The normal approach would be for your script to set its own cookies, and then use sessionmanager so that mediawiki recognizes those cookies and then sets its own cookies appropriately.


I think the reason why your code isnt working is because you are assuming that the login token will be the same as the session cookie value (i dont think it is)

Mrwassen (talkcontribs)

Hi Bawolff.,

Thanks again - based on your earlier reply, I managed to figure out that the returned token is NOT the same as the session cookie token (as you also mentioned above). I was able to get curl to write the cookies to a temporary "cookie jar" file which I then read, parse into an array after which I submit a set of setcookie() commands which create the cookies in the browser.
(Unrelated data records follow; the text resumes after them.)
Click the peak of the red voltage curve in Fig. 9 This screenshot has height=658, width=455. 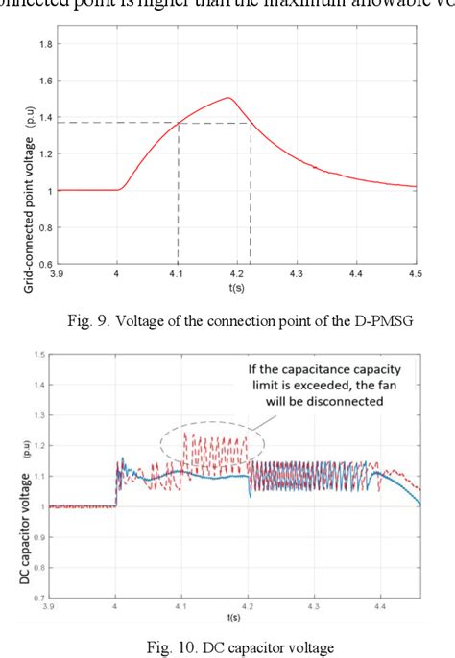(x=228, y=98)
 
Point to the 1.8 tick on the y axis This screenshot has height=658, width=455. (x=44, y=44)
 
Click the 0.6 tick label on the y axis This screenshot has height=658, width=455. (x=44, y=263)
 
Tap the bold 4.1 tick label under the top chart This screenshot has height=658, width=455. (x=178, y=274)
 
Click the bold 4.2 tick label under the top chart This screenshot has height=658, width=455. (x=251, y=274)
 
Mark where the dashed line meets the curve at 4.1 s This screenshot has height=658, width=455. (x=178, y=123)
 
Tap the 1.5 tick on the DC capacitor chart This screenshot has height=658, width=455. (x=37, y=354)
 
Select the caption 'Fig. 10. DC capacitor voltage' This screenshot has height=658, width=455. (x=228, y=648)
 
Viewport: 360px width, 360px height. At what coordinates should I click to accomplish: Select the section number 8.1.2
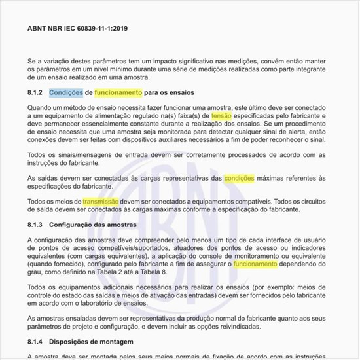tap(35, 93)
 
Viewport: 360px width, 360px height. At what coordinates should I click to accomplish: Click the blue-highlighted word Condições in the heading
tap(65, 93)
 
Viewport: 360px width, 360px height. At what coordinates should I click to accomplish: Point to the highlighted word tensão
tap(222, 116)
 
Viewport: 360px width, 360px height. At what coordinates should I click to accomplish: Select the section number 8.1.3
tap(35, 225)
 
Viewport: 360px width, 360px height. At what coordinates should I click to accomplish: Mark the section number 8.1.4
tap(35, 341)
The one minor issue I had is that it seems that action=clientlogin does not (yet?) support a "rememberMe" attribute (despite documentation showing an example using it), but since I am now fairly fluent in cookie baking, I am able to tweak the expiry time to get a session length I would like.

I am only able to use v. 1.34.4 due to other constraints, but perhaps rememberMe was introduced in 1.35.xx?

In any case, many thanks for your help!

Thanks

Dennis

Sasha Rizzetto (talkcontribs)

Hi Mrwassen,

did you finally manage to make the script working so that the session stays logged in? And if yes, could you please share your code?

Thanks

Mwkaryar (talkcontribs)

Hi Mrwassen,

would you please help me?

I'm new here and I'm a little confused. this is exactly what we want:

1-our users go to the Media Wiki login form (they have no account in Media Wiki)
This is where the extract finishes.